You can’t argue with what the numbers say about the difference between starting a business here versus any of the large market towns I just listed (all of which I’d enjoy living in if I had all the time and money in the world).
$68: The going rate for class A office space in New York and DC (with other major cities just slightly less) is $68 per square foot.
$18-30: The rate for the most expensive class A space in Buffalo is $30, and it can be had in some downtown buildings for as little as $18. Retail space in downtown Buffalo goes for $15 per foot. Class B space in the city can be had for $10-15, class C (and warehouse space) starts at $5, occasionally less. But your business space is just one piece of the mosaic. How about housing?
$67,900: I bought a great arts & crafts house with only minimal rehab needs, within blocks of Buffalo’s best and most expensive neighborhoods, for less than $68K. It has five bedrooms, two baths, three floors, around 3,000 square feet. I can walk easily to the subway, the bus, and one of Buffalo’s most chic strips for great boutiques and restaurants.

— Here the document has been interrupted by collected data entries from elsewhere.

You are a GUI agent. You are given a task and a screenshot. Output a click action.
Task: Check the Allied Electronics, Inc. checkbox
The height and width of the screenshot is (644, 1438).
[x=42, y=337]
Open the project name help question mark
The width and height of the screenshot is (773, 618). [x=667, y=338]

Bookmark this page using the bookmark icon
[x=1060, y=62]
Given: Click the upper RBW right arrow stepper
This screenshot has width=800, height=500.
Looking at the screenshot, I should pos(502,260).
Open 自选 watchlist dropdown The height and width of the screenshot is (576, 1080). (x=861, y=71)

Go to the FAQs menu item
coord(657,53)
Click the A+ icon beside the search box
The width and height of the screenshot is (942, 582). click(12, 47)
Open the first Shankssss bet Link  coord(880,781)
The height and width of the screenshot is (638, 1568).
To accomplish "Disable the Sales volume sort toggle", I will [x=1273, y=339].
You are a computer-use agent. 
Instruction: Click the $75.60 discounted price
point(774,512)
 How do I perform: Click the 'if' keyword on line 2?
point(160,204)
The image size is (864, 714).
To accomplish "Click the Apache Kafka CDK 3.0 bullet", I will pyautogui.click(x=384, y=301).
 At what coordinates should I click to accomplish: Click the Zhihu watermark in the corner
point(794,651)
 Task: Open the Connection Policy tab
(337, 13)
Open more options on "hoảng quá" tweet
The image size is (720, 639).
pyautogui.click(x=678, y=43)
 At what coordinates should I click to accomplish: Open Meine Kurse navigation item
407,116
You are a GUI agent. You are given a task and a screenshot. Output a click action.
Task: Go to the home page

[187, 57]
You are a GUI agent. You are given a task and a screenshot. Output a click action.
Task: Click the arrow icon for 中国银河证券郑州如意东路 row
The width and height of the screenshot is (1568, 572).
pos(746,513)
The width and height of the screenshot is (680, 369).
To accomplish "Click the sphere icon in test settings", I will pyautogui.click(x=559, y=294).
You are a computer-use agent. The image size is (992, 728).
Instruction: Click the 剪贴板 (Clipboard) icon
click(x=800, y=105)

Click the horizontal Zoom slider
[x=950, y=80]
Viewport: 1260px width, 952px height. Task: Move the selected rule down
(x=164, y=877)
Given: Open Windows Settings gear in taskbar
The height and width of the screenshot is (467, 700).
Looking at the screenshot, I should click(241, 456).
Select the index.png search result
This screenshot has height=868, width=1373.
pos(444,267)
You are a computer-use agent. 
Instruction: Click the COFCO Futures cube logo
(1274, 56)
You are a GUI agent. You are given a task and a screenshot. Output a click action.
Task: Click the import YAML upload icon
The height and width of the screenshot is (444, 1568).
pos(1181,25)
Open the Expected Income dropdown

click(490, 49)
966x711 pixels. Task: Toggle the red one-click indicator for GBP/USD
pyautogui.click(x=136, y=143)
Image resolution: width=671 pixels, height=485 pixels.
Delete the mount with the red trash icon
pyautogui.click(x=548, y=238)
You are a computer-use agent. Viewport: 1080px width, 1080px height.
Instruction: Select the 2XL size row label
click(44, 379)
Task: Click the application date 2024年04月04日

$1: You could call my house pricey compared to some aspects of the housing market. People are buying houses with great bones for as little as a dollar in Buffalo, and after rehab, have a beautiful home for $10-50K.
$515: If you prefer to rent, Buffalo’s median monthly rent (including apartments, condos and single family homes) of $515 is second best among major metro areas in the country.
$1,300: Compare Buffalo’s median rent of $515 to the Bay Area and similar costs in Southern California. That’s an extra $800 per month you don’t have to have, just to live, when you start or grow your business in Buffalo.
20 Minutes: Another number that matters is time. Commute time and ease are also key. Unlike any of the major cities I cited, Buffalo’s maximum commute is 20 minutes. You can literally go anywhere in metro Buffalo to anywhere else, by car, absent bad weather or accidents, in 20 minutes. In Chicago it often took 20 minutes just to merge onto the Kennedy Expressway. But here’s another number.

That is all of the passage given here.